• Home
  • Eventi Passati
  • Educare al patrimonio: il museo al servizio dei suoi visitatori. La Carrara Educazione si presenta

Martedì 26 ottobre 2021 alle ore 20 presso Palazzo Colleoni è stata organizzata una conviviale a tema- Educare al Patrimonio: il Museo al servizio dei visitatori- La Carrara Educazione si presenta, con relatore la dott.ssa Lucia Decio, responsabile Carrara Educazione.

La serata ha permesso di dimostrare come una realtà museale, fatta di opere, oggetti e professionisti, possa offrire un supporto alle famiglie o a persone in difficoltà tramite progetti e attività su misura.

Uno degli obiettivi che deve avere chi si occupa di educare al patrimonio è creare un ponte tra il museo e il pubblico. Il museo deve essere raggiungibile sia ai classici visitatori ma anche a coloro che non sono attirati dalla visita museale.

Affinché il museo sia di tutti l’Accademia Carrara ha introdotto diversi progetti con l’intento di raggiungere quanto più pubblico possibile:

  • “Custodire memorie. Un percorso per soggetti malati di Alzheimer e altre demenze”. In questo progetto si cerca di creare una cura non farmacologia alla malattia dell’Alzheimer tramite la riattivazione della memoria;
  • “Valori tattili. Sei sculture della Collezione Zeri raccontate da persone cieche”. In questo progetto sei persone ipovedenti si mettono a disposizione del museo come guide per raccontare ai visitatori diverse sculture;
  • “Dance Well. Movement research for Parkinson”. Questo progetto prevede delle classi di danza per malati di Parkinson durante le quali i pazienti sono chiamati a ricercare il movimento
  • Laboratori per bambini
  • Visite per scuole
  • “La vita addosso. Percorsi guidati per famiglie in attesa”, un percorso che faccia vivere un museo per scoprirsi genitori. In questo progetto, una sala del museo è stata adibita con opere che richiamano la maternità e la costituzione del nucleo familiare per permettere ai genitori di fare un percorso guidato tramite le opere. Questo progetto è di recente applicazione e deriva da alcuni studi fatti recentemente nei quali viene sottolineato come mettere una madre in maternità in un contesto artistico possa giovare alla sua salute e di conseguenza anche a quella del figlio che porta in grembo.
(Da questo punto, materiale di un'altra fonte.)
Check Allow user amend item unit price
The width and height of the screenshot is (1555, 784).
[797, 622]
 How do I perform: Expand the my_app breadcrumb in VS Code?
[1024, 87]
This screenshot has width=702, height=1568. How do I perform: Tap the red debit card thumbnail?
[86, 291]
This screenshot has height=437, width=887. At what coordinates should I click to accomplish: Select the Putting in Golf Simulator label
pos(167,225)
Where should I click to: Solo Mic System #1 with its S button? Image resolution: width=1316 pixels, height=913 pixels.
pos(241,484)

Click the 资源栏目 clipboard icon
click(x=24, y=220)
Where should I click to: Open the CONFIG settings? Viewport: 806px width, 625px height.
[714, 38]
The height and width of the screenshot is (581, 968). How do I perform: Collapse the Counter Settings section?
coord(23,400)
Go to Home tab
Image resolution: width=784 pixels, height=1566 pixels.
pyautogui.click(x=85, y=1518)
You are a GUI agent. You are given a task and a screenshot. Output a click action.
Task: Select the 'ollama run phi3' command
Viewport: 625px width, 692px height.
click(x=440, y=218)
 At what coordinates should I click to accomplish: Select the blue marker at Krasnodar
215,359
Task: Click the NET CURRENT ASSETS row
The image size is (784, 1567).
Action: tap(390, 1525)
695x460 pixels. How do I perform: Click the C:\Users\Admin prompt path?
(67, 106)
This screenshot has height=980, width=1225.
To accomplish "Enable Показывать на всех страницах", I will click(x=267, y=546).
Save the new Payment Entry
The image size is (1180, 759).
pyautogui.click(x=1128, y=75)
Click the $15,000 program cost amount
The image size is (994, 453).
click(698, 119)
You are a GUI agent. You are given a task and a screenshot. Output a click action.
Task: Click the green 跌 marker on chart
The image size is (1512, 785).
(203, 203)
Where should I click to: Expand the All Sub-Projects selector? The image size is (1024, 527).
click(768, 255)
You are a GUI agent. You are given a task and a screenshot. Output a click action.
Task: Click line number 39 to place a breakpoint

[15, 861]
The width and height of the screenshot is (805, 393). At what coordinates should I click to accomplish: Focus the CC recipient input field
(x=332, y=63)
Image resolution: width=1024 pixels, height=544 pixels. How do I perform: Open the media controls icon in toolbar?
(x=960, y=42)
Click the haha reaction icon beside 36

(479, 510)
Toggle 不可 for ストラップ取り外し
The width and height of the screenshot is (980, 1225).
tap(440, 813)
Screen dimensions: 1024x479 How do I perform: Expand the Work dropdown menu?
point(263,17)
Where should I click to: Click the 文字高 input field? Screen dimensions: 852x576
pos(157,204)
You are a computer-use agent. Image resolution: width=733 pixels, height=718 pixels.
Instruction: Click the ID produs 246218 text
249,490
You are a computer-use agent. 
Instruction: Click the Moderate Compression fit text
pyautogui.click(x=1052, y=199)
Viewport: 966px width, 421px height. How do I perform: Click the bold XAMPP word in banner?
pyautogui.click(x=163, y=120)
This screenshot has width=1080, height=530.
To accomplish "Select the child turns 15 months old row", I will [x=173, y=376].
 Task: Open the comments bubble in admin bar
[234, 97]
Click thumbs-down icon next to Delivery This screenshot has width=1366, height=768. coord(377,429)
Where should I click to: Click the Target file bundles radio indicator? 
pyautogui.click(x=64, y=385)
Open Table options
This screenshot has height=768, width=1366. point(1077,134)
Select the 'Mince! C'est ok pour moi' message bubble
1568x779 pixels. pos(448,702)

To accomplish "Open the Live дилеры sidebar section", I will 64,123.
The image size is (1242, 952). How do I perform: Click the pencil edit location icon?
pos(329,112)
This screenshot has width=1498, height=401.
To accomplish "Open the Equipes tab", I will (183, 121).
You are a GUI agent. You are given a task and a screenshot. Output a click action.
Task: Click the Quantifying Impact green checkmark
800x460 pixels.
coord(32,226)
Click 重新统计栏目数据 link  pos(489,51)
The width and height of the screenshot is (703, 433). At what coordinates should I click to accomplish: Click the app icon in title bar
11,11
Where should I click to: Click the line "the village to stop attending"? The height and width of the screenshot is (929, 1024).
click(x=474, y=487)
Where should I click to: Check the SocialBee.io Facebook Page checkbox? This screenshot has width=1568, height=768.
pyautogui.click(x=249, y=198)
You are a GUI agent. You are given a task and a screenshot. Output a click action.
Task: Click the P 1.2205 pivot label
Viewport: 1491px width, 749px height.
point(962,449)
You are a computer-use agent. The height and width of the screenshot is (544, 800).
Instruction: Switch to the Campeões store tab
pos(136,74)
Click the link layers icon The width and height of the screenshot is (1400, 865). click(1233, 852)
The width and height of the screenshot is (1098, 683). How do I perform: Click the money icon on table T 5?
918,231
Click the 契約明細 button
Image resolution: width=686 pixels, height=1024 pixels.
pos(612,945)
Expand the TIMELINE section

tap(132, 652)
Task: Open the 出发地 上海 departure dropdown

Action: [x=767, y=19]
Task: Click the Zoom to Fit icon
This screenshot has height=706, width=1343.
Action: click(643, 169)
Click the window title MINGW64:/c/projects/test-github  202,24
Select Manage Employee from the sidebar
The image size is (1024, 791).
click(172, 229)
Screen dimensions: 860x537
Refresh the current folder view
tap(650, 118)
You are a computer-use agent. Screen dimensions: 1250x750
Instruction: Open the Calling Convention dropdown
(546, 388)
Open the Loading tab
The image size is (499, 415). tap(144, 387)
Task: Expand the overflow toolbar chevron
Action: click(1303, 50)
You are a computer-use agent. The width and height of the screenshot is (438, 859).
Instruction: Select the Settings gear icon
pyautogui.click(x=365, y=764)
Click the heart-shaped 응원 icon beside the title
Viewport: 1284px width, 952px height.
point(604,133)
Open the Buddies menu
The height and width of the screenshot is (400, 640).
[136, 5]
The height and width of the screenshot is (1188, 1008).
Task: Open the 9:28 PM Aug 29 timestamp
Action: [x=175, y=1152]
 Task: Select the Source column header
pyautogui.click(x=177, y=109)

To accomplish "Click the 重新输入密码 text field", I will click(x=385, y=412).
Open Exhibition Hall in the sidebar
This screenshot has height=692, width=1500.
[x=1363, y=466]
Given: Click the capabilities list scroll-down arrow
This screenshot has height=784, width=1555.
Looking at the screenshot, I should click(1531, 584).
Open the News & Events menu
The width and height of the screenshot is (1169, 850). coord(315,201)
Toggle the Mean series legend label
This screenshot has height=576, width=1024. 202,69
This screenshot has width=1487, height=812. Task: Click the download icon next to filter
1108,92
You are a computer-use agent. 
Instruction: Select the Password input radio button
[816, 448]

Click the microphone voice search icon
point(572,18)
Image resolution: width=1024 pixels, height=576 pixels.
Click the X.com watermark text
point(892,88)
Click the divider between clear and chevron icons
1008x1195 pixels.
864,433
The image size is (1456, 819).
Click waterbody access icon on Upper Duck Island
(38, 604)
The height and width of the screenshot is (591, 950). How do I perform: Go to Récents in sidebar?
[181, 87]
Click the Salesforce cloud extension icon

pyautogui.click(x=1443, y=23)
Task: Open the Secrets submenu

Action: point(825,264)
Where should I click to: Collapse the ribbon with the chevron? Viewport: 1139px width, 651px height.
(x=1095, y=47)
Gli studi condotti si soffermano su due tematiche biologiche:

I)L’epigenetica: riguarda tutti i fattori esterni che intervengo a influenzare il DNA di una persona. L’esposizione ad opere d’arte quindi rappresenta un modo positivo per influenzare il DNA.

II)Telomeri. Il DNA è un costituito da una doppia elica che si attorciglia. Alla fine delle due eliche non ci sono dei nodi ma i filamenti sono liberi. Con l’avanzare dell’età questi si accorciano dovuti alla morte cellulare. Un metodo per cercare di curare questa morte cellulare, oltre a condurre una vita sana, è quello di esporsi al bello e di conseguenza alle opere artistiche.

A livello di guide singole, il museo offre anche visite familiari che vengono impostate sulle esigenze e necessità della famiglia. Un percorso più orientato ai figli nelle fasi della crescita oppure un percorso legato all’essere genitori sono disponibili come opzioni all’interno dell’Accademia Carrara.